Equipped with this pan-ExM-t protocol, we imaged a wide variety of tissue nanostructures across both hippocampal and cortical regions of the mouse brain. Figure 2a shows a tiled ~1 × 1-mm2 image (corresponding to ~42 × 42-µm2 after correction for the expansion factor) of NHS ester pan-stained cortical tissue at synaptic resolution. Hallmark synaptic features such as presynaptic densities and PSDs within a brain tissue section were revealed by standard confocal microscopy (Fig. 2d–h, Supplementary Figs. 15–17 and Supplementary Videos 4 and 5). For example, we could observe that putative excitatory synapses, defined by a prominent PSD (Fig. 2m–cc), often featured mitochondria in the vicinity of axonal boutons (Fig. 2n, arrow) and sometimes in the postsynaptic partner (Fig. 2o, arrow). We can discern densely stained stacked structures in some postsynaptic compartments, suggestive of spine apparatuses34 (Fig. 2dd–ii). Moreover, the obtained resolution allowed us to classify synapses based on variations in PSD patterns and intensities according to the previously established34,35,36,37 Gray classification of synapses: type I (asymmetric, excitatory) synapses with a thick PSD that can be either macular (Fig. 2jj) or perforated (Fig. 2kk); and type II (symmetric, inhibitory) synapses, where the PSD is thin or barely visible, despite prominent DPs in the presynaptic bouton (Fig. 2ll). Furthermore, pan-ExM-t images reveal the spine neck (Fig. 2q, arrow) and multisynaptic boutons (Fig. 2mm–vv).

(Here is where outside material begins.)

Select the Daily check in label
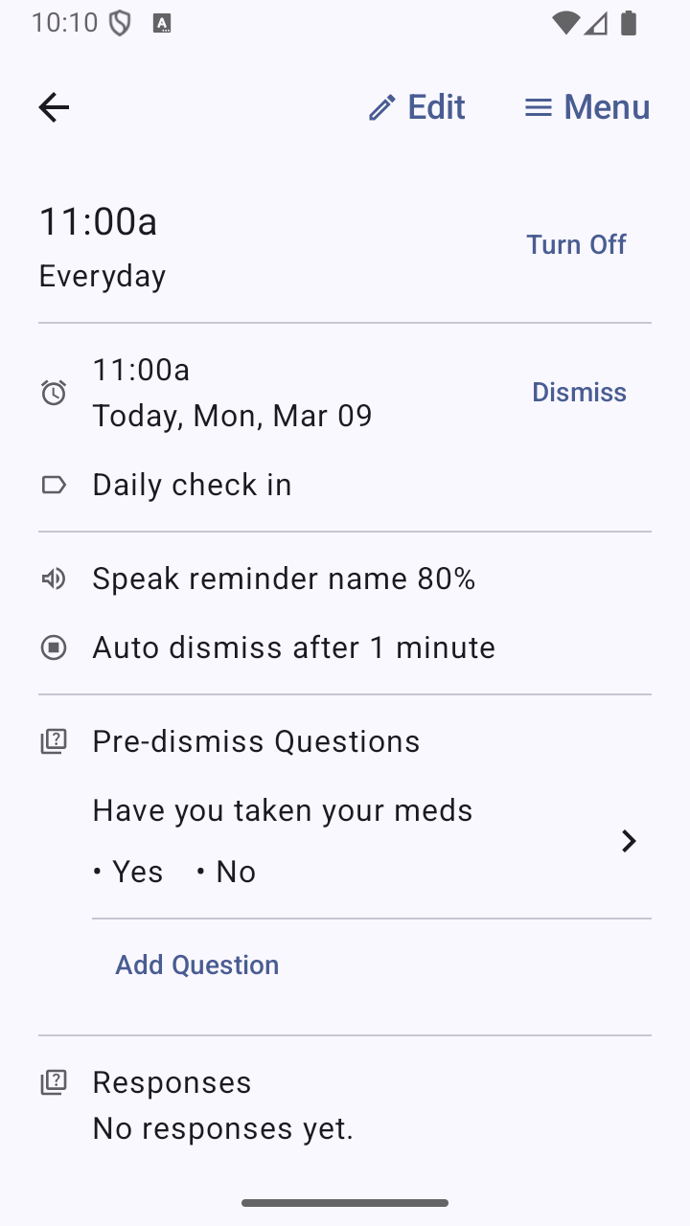The width and height of the screenshot is (690, 1226). 192,485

Centrioles in the perikarya are distinguished by a bright NHS ester pan staining showing clear distal appendages (Fig. 2ww) and, in top views, the cartwheel structure (Fig. 2xx) and ninefold symmetry (Fig. 2zz). The ninefold symmetry is also visible in multiciliated ependymal epithelia lining the lateral ventricles of the mouse brain (Fig. 4l, Supplementary Video 6 and Supplementary Fig. 18). Moreover, we also observe that mitochondria morphologies vary strongly across neuropil (Fig. 2zz–nnn), featuring clearly resolvable lamellar as well as putative tubular cristae, and shapes ranging from vesicular to teardrops with tubular extensions (Fig. 2lll–nnn, arrows). These structures are likely not the result of fixation artifacts, as EM images of tissue preserved with similar protocols resolve mitochondrial ultrastructure well (Extended Data Fig. 4), but reflect native mitochondrial morphology that has been reported to correlate with disease and synaptic performance38,39. A closer look at brain capillaries (Fig. 2ooo and Supplementary Fig. 19) reveals clearly discernible endothelial cells, tight junctions, pericytes and the basement membrane37.

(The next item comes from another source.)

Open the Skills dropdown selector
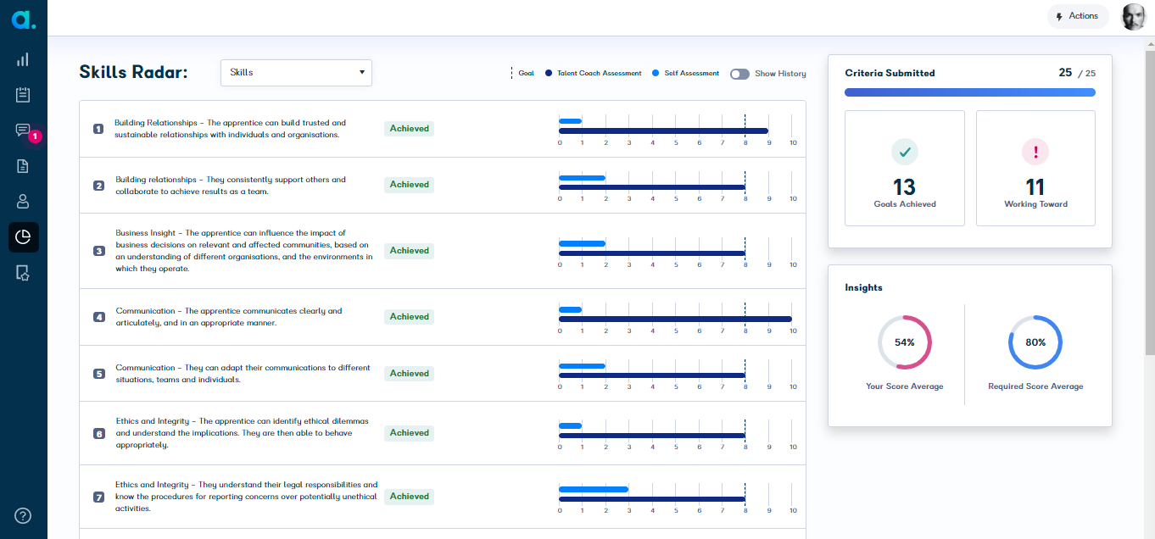 pos(296,73)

pan-ExM-t is compatible with antibody labeling in thick brain tissue sections
A particular strength of pan-ExM-t is its ability to localize specific proteins to subcompartments revealed in the contextual pan-stained channel. Our protocol must therefore allow for efficient antibody staining, while also maintaining good ultrastructural preservation. Because hydrogels with high monomer concentrations are known to impede antibody diffusion, we investigated whether lowering the monomer concentration in the different interpenetrating hydrogels would result in better signal-to-noise antibody stainings (Supplementary Methods). We found that a combination of 19% (w/v) sodium acrylate (SA) for the first expansion hydrogel followed by 9% (w/v) SA for the second expansion resulted in efficient labeling and low background following synaptic protein immunolabeling (Supplementary Fig. 20).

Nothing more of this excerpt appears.